(Dataset entries)

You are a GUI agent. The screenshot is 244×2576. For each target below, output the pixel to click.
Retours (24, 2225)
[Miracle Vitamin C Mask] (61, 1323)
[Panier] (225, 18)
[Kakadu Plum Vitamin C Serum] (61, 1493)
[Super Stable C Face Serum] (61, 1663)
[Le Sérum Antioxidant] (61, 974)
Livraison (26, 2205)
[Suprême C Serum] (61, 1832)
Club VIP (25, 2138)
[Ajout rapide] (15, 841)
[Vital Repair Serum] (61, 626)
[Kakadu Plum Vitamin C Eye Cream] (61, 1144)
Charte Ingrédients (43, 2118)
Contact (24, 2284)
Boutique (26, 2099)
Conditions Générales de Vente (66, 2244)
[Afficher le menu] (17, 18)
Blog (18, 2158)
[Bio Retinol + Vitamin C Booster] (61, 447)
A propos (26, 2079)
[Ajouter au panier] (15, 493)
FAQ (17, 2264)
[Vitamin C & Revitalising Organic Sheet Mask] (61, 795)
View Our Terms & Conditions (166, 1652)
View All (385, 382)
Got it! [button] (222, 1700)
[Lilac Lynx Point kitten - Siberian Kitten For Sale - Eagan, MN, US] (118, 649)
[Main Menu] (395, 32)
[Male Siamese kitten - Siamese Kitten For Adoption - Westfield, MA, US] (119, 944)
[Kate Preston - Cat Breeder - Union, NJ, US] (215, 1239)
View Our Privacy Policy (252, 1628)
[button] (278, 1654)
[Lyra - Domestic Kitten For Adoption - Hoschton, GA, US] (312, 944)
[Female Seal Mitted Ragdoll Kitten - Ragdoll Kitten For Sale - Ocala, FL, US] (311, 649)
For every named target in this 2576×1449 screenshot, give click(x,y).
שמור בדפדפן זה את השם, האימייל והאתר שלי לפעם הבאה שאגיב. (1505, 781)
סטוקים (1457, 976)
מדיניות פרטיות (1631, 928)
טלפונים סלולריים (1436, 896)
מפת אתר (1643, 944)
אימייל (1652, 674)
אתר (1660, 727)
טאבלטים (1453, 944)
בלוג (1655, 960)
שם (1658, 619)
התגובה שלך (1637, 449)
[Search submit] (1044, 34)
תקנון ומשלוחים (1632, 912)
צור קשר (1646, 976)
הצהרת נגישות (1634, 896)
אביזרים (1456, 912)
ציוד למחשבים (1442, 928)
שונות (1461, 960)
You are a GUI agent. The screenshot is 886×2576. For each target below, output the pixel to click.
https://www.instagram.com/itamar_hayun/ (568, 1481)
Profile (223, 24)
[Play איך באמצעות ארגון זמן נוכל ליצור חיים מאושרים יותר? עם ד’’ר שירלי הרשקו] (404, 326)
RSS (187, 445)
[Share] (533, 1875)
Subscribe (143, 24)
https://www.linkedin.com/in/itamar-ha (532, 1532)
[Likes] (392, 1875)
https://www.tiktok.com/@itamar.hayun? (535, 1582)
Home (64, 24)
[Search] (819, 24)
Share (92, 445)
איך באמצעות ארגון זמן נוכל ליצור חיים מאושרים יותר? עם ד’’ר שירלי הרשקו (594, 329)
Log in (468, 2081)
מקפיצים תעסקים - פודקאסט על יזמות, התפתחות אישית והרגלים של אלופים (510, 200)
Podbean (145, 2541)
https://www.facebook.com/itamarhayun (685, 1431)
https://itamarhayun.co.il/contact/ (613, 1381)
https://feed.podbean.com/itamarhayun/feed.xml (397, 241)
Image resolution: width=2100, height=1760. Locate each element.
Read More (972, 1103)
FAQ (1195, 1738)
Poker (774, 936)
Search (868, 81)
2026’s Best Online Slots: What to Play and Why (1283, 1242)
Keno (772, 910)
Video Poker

### What you should do
Give again, exactly as written, every line from the first one above through the line that has "[Super Stable C Face Serum] (61, 1663)" in it.

### Task result
You are a GUI agent. The screenshot is 244×2576. For each target below, output the pixel to click.
Retours (24, 2225)
[Miracle Vitamin C Mask] (61, 1323)
[Panier] (225, 18)
[Kakadu Plum Vitamin C Serum] (61, 1493)
[Super Stable C Face Serum] (61, 1663)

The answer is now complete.